From their underground roots playing basement shows and touring nonstop in their "Fart Box" van, Atlanta's Mastodon have risen to become one of the most respected and important metal bands in the world, handpicked by the likes of Metallica to open for them and nabbing Grammys and No. 1 Billboard spots along the way. The grizzled quartet are celebrating their 20th anniversary this year with a killer rarities collection, Medium Rarities, which inspired us to challenge you the fans to select their single best song. Below are your top-five picks, ranked — see what came in on top.
Masto fans can be a bit polarized by the pop flavor on some of their more recent output, but even the haters cannot deny "Curl of the Burl." The second single off The Hunter, it's, like, the catchiest stoner-rock song ever — from the clear yet hazy guitar work, bouncing rhythm and smooth lyrical flow that makes for an easy singalong. No wonder that, at the time of release, it was the band's most successful entry onto the Mainstream Rock Songs chart, peaking at No. 15.

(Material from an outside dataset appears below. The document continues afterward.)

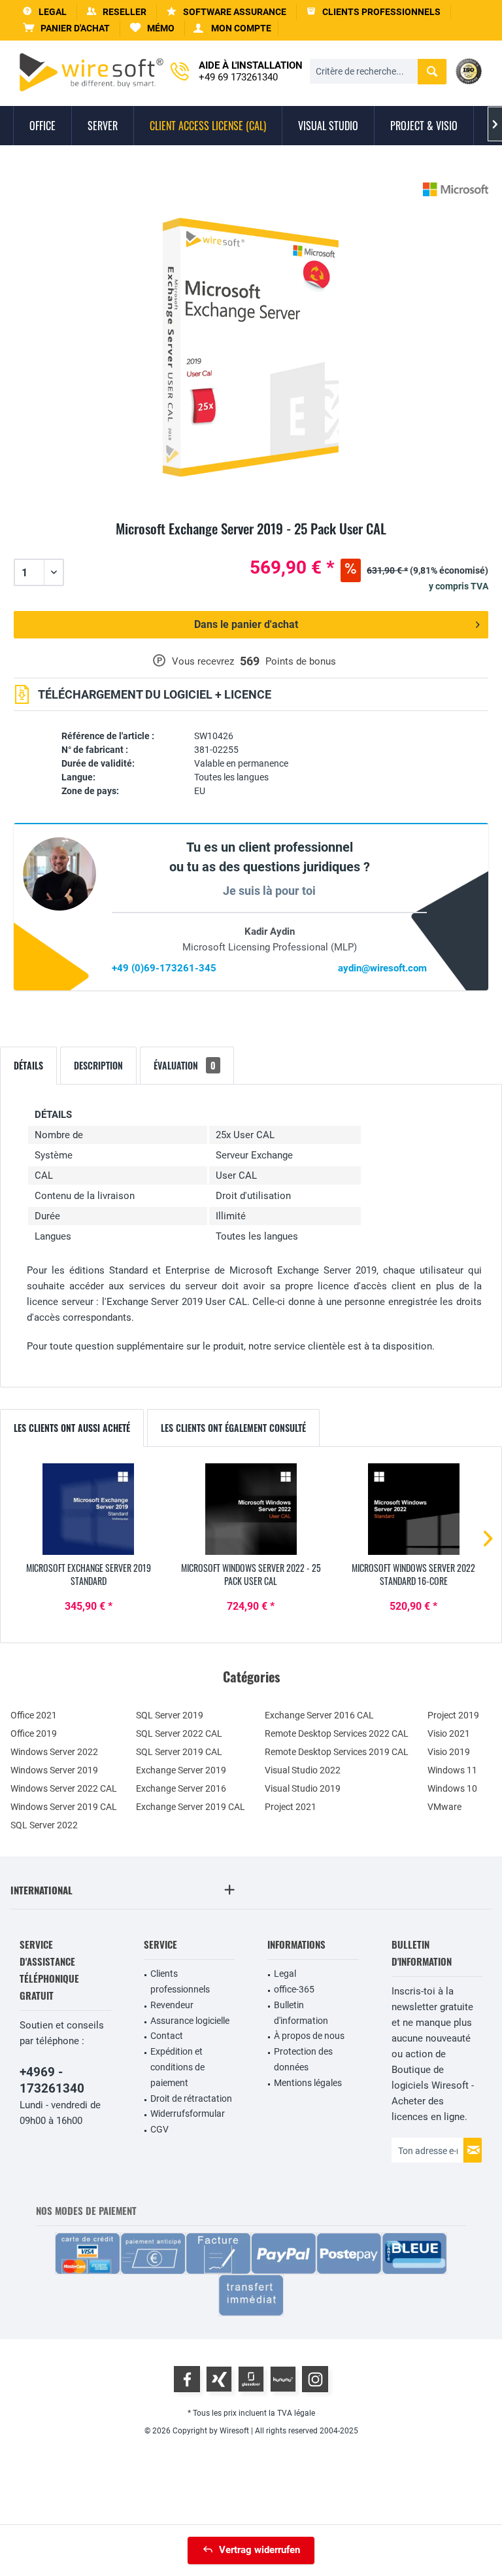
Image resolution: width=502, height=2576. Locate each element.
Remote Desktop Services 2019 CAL (337, 1752)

The opening cut off 2004's Leviathan propelled Mastodon to unforeseen heights. Did you hear it in Alone in the Dark, The Cave, Need for Speed: Most Wanted, Saints Row, Rocksmith 2014, Project Gotham Racing 3, Splatterhouse, Guitar Hero Metallica or The Big Short? Wherever you discovered it, this charging cut probably blew your mind and banged your head, between its fast-paced roar, chugging riffery and scenery-chewing guest vocals from Clutch's Neil Fallon.
From Mastodon's third full-length, 2006's Blood Mountain, "Colony of Birchmen" is a sweet dose of sludgy prog. Nominated for the Best Metal Performance Grammy that same year, the knotty, compulsive single features Queens of the Stone Age's Josh Homme on guest backing vocals and builds to a massive shredathon of a climax with every members pushing their instrumental prowess to the max.
The final song on 2009's emotionally fraught concept album Crack the Skye is a 13-minute spiritual experience. "I guess they would say we can set this world ablaze," the lyrics go. "Hold my head on stable ground/Watch as the Earth falls all around." From Brent Hinds and Bill Kelliher's zigzagging dual guitar work to Troy Sanders pummeling the floor to Brann Dailor showcasing off his inimitable chops (Crack the Skye is the first album on which the drummer-songwriter started singing), "The Last Baron" brings the landmark LP to a close in epic fashion.
Evoking Justice-era Metallica in its scope, structure and sonic attack, this Leviathan standout is a wild near-14-minute ride. With the song's atmospheric intro ultimately giving way to surging beats and vicious screams, the song swells, soars, crashes and rises, packed with more killer parts and mind-melting concepts than many other bands have in their entire discography. A prog-metal masterpiece and your hands-down No. 1 pick.